The agency’s data, based on 270 million consumer credit files, recorded a 4.9 percent drop in the ratio of delinquent private student loans — defined as private student loans past due by 90 days or more — to 6.03 percent in the fourth quarter of 2009, down from the third-quarter rate of 6.34 percent (“Student Loan Late-Payment Rate Falls,” Chicago Sun-Times, May 2, 2010).
The decline in private student loan payments 90 days or more past due put an end to a trend of increasing delinquencies that began in the second quarter of 2008. The 30-day delinquency rates saw an even greater drop, falling 6.6 percent to 7.52 percent, down from a third-quarter high of 8.06 percent.
Also encouraging is TransUnion’s finding that the average outstanding balance for delinquent private student loan accounts, $13,033, was lower in the fourth quarter than the average outstanding balance of $17,754 on current and active accounts.
Data Shows Possible Link Between Private Student Loan Delinquencies and Unemployment
At a state level, the three highest fourth-quarter delinquency rates for private student loans were in Florida (9.44 percent), Mississippi (9.09 percent), and Tennessee (9.07 percent), where government data shows significant jumps in unemployment.
The three lowest fourth-quarter private student loan delinquency rates were in Vermont (3.28 percent), New Hampshire (3.6 percent), and North Dakota (3.75 percent), states where, although unemployment has risen, the increase has been more modulated than throughout the rest of the country.
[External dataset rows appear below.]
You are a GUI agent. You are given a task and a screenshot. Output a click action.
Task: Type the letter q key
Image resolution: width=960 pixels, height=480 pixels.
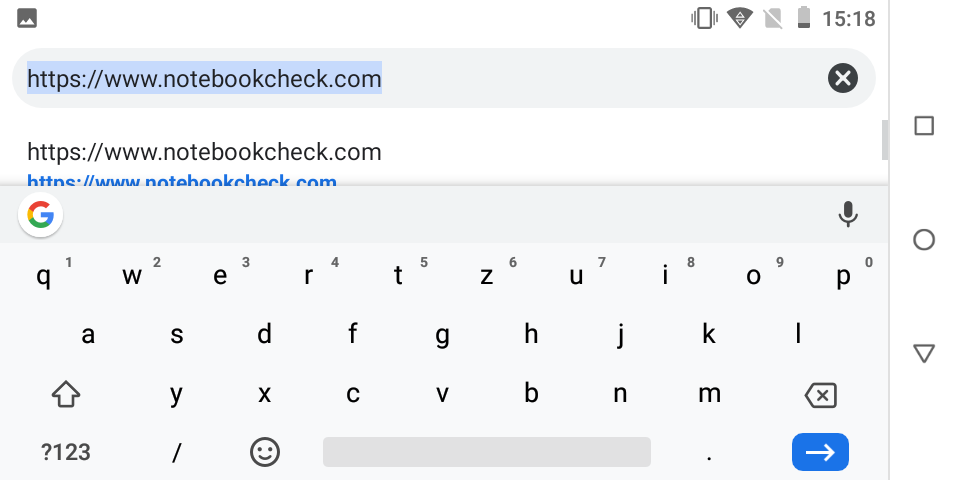pyautogui.click(x=44, y=277)
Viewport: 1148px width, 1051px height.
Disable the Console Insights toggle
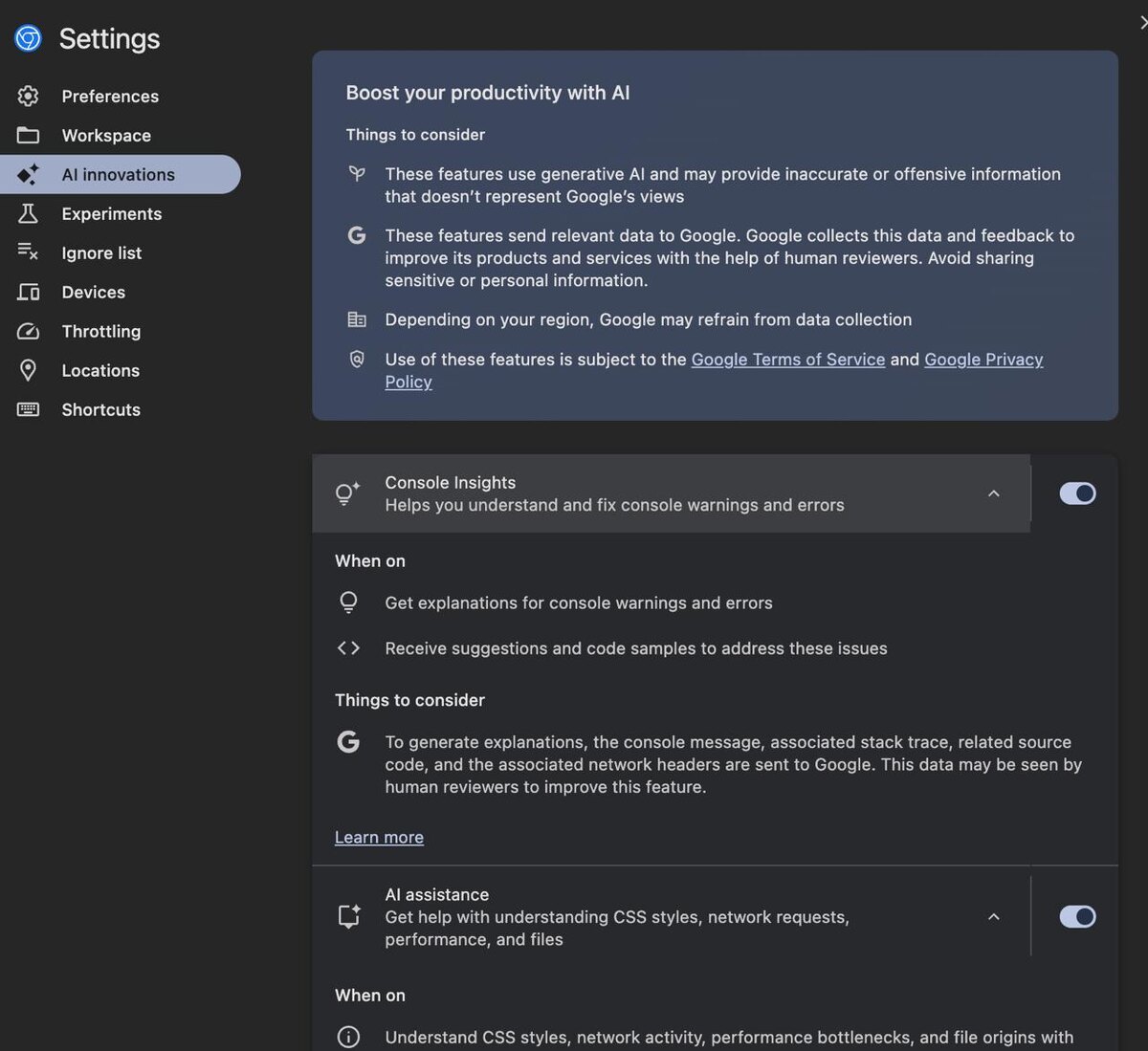pyautogui.click(x=1077, y=493)

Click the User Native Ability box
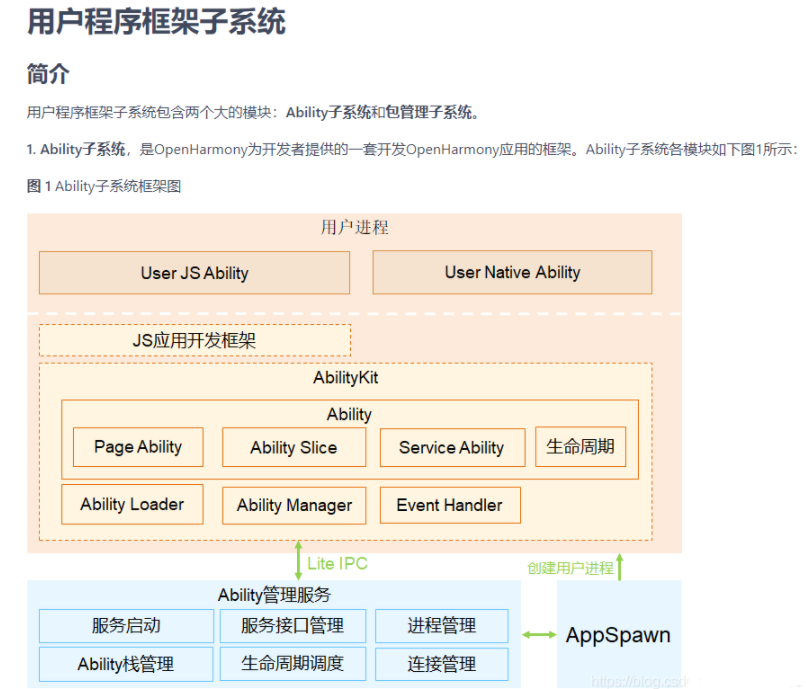[x=512, y=272]
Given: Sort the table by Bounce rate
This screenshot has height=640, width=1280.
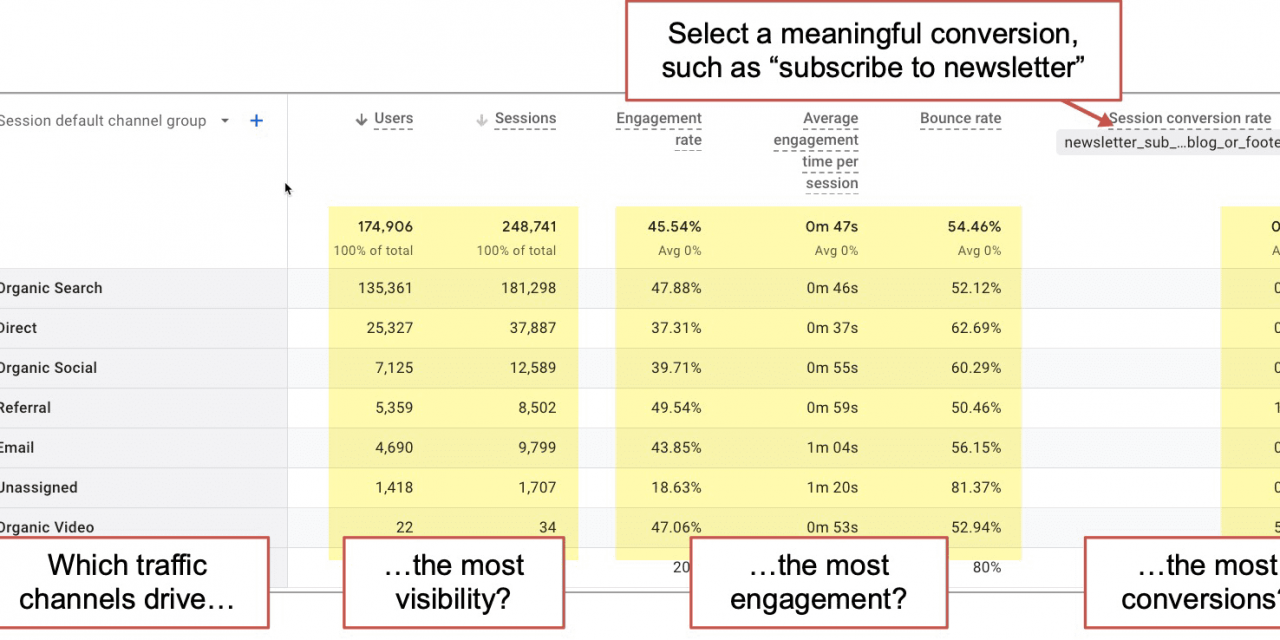Looking at the screenshot, I should (x=960, y=118).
Falling Private Student Loan Delinquencies Good Short-Term News for Lenders Looking for Long-Term Recovery
While late payments on private student loans are down from the previous quarter, TransUnion’s year-over-year data reveals that delinquencies have grown sharply over the preceding 24 months. The fourth-quarter 30- and 90-day private student loan delinquency rates are up 10.4 percent and 11.67 percent, respectively, from 2008 and up by 16.93 percent and 15.52 percent, respectively, from 2007 (“TransUnion: Student Loan Delinquencies Down This Quarter, but Rise Year Over Year,” TransUnion press release, April 27, 2010).
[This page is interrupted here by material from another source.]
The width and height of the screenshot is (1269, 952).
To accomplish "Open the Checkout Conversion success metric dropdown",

Delinquency rates at Sallie Mae, the largest lender of private student loans, are in line with the trends identified by TransUnion, notes Tim Ranzetta for the Student Lending Analytics Blog. In the fourth quarter of 2009, Sallie Mae’s 90-day-plus delinquencies were running at 6.1 percent, down from 6.2 percent in the previous quarter, while both of these quarters mark a substantial spike from the delinquency rates of around 4 percent in the fourth quarter of 2008 (“TransUnion Finds Private Student Loan Delinquencies Decline in 4Q 2009,” April 27, 2010).
“Given that Sallie Mae seems to be a barometer for the industry,” Ranzetta writes, “readers might be interested to know that 90-day-plus delinquencies in the first quarter, 2010, rose to 6.4 percent (from 6.1 percent the previous quarter), which the company attributed to seasonality” — a majority of borrowers graduating in May and June, entering repayment in the fourth quarter of that year, which then results in a higher saturation of delinquent accounts in the first quarter of the following year.
Despite this surge in year-over-year delinquencies and the fact that investors are still cool to securities backed by student loans, TransUnion is predicting that the future long-term outlook for lenders of private education loans will be more favorable, at least in terms of the volume of new private student loans issued.
“The total dollar value of new private loans originated in 2009 fell by nearly half when compared to the private loan heydays of 2006 and 2007. [But] federal loans, which faced similar funding challenges …, still increased more than 30 percent for the same period,” said Thomas Morrissey, manager of TransUnion’s analytic and decisioning services business unit.
“Even as government loans retake a larger share of today’s student loan business,” explains Morissey, “private loans are expected to steadily regain a good portion of their prior market share as the economy rebounds due to escalating tuition costs, no expected increase in federal loan limits, and a still-soft real estate marketplace” that continues to make it nearly impossible for families to draw on home equity and home equity lines of credit to help pay for college.
TransUnion is predicting the number of new private student loans to remain flat throughout most of 2010, possibly see a slight increase around the year’s end, and then recover by the 2011–12 academic year.